Na primeira sessão deliberativa da Câmara dos Deputados em 2026, três dos 45 deputados federais mineiros presentes à sessão, votaram contra a Medida Provisória que institui o programa Gás do Povo. A iniciativa é do governo federal voltada à ampliação do acesso ao gás de cozinha para famílias de baixa renda.

Votaram contra os deputados Eros Biondini, Junio Amaral e Nikolas Ferreira. O parlamentar Lincoln Portela optou pela abstenção. Todos são do (PL-MG).

O programa Gás do Povo tem como objetivo reduzir o impacto do preço do botijão de gás no orçamento das famílias mais vulneráveis, por meio de subsídios e mecanismos de compensação. O alto custo do gás de cozinha é apontado por especialistas como um dos fatores que levam milhares de brasileiros a recorrerem a alternativas perigosas, como o uso de lenha ou álcool, aumentando riscos à saúde e à segurança.
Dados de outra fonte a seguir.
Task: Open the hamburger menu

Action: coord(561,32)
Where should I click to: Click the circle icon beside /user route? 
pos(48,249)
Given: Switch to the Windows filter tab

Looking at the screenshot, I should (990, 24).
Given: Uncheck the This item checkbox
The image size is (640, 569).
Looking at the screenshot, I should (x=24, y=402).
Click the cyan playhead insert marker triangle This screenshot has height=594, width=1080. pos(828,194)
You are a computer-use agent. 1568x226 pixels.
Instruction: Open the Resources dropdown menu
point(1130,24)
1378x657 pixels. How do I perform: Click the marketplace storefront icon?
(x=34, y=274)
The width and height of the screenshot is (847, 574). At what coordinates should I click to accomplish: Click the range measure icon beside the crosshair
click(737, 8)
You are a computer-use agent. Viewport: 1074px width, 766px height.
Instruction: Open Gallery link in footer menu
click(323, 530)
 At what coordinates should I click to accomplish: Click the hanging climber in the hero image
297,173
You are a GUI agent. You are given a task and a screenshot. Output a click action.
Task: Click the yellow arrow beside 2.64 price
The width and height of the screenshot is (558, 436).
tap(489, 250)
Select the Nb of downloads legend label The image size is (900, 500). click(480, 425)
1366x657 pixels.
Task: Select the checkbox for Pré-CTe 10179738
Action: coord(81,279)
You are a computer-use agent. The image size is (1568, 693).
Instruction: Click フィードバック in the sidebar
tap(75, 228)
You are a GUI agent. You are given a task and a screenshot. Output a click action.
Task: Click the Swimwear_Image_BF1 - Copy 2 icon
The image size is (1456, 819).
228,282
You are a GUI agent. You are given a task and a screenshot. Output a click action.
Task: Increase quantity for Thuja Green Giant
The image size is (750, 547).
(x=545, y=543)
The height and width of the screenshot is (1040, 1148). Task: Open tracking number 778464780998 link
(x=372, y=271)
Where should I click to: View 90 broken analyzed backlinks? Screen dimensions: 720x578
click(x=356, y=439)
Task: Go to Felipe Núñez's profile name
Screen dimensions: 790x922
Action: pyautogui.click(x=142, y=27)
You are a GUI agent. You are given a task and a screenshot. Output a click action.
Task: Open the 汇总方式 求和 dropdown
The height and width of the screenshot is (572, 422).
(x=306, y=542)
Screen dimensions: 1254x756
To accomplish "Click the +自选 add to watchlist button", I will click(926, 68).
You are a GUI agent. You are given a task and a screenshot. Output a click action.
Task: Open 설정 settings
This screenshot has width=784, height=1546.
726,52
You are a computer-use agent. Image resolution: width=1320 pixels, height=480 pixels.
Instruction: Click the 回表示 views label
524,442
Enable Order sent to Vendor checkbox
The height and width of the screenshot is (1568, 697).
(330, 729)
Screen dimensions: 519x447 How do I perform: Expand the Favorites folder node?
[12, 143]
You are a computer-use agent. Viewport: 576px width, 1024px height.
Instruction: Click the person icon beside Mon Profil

A votação ocorre em um momento de forte debate nacional sobre políticas de combate à pobreza e à desigualdade social. Embora o posicionamento contrário à medida seja um direito legítimo dos parlamentares, a decisão gera repercussão por se tratar de uma proposta com impacto direto na vida da população de baixa renda.

Próximo passo

O texto agora será apreciado no Senado, que tem até o dia 11 de fevereiro para discutir o texto, antes da medida provisória caducar. Caso receba o aval dos senadores, o projeto volta ao Palácio do Planalto para a sanção do presidente Luiz Inácio Lula da Silva (PT).